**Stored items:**
= = = =
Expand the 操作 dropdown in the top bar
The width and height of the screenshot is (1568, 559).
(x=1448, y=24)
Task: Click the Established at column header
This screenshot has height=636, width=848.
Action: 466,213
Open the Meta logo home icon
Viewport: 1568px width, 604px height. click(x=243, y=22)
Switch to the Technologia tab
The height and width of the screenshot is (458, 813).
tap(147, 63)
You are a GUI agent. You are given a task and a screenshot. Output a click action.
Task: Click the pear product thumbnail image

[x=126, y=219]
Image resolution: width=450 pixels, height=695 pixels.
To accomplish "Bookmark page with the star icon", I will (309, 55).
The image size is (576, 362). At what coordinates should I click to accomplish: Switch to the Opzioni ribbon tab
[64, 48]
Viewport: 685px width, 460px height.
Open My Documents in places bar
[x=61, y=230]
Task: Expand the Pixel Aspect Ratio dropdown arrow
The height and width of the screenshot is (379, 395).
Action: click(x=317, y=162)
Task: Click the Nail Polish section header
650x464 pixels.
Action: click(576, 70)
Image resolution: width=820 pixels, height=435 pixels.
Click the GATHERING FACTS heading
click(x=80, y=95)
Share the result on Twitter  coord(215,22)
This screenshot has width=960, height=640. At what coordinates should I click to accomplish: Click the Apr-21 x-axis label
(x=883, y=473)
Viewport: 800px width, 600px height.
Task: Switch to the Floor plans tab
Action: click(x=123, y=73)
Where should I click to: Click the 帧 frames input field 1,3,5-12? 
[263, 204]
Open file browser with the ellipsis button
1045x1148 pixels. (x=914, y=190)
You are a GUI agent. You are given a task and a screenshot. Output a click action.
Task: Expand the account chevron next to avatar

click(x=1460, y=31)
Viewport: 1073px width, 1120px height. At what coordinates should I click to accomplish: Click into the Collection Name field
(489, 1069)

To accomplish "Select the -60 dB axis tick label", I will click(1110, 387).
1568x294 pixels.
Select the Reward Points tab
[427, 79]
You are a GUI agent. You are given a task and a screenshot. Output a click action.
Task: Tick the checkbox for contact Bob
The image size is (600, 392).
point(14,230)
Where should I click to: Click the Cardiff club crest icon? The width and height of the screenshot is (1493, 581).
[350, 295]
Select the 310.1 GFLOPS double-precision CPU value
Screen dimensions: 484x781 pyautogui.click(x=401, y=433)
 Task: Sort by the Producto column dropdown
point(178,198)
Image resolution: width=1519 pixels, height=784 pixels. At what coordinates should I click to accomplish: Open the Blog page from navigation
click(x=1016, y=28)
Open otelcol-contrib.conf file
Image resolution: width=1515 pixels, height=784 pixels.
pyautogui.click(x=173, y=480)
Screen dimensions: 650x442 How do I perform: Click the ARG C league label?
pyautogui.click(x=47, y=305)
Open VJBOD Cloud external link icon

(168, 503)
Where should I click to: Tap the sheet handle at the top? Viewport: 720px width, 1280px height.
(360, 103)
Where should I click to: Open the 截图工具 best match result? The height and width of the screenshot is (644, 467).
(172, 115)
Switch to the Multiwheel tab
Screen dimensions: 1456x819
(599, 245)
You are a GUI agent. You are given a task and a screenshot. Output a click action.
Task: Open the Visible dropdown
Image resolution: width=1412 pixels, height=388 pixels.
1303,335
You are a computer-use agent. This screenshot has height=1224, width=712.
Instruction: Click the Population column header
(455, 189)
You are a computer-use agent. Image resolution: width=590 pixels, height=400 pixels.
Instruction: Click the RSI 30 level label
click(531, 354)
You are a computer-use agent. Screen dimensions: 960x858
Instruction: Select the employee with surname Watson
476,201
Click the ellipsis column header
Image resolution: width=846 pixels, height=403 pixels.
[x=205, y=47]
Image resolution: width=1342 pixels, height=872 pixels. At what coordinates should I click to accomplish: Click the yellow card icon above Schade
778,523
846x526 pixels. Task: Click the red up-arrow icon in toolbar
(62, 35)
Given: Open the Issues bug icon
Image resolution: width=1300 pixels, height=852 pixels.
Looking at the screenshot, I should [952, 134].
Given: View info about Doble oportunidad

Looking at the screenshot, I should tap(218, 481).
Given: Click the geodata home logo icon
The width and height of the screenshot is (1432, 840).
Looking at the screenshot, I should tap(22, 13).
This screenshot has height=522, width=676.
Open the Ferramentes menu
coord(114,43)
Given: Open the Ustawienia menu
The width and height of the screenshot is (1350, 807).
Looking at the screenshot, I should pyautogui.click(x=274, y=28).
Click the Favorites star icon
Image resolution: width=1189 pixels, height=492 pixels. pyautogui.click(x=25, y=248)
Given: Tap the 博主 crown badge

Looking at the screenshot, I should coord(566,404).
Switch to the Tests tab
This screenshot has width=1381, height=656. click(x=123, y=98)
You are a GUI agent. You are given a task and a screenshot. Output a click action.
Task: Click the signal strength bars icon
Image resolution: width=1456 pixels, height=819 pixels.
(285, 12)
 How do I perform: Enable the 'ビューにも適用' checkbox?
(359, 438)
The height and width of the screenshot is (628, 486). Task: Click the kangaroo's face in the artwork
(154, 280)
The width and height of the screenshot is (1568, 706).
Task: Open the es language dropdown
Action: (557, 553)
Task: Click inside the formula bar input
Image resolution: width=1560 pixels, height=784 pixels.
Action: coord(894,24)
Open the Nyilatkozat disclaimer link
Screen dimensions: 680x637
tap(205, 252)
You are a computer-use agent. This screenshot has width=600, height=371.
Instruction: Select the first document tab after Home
= = = =
When the line with "Task: Click the Established at column header" is reached in the data above, begin copying, and stop after the line with "Image resolution: width=820"; copy each line exactly, both ends included.

Task: Click the Established at column header
This screenshot has height=636, width=848.
Action: 466,213
Open the Meta logo home icon
Viewport: 1568px width, 604px height. click(x=243, y=22)
Switch to the Technologia tab
The height and width of the screenshot is (458, 813).
tap(147, 63)
You are a GUI agent. You are given a task and a screenshot. Output a click action.
Task: Click the pear product thumbnail image

[x=126, y=219]
Image resolution: width=450 pixels, height=695 pixels.
To accomplish "Bookmark page with the star icon", I will (309, 55).
The image size is (576, 362). At what coordinates should I click to accomplish: Switch to the Opzioni ribbon tab
[64, 48]
Viewport: 685px width, 460px height.
Open My Documents in places bar
[x=61, y=230]
Task: Expand the Pixel Aspect Ratio dropdown arrow
The height and width of the screenshot is (379, 395).
Action: click(x=317, y=162)
Task: Click the Nail Polish section header
650x464 pixels.
Action: click(576, 70)
Image resolution: width=820 pixels, height=435 pixels.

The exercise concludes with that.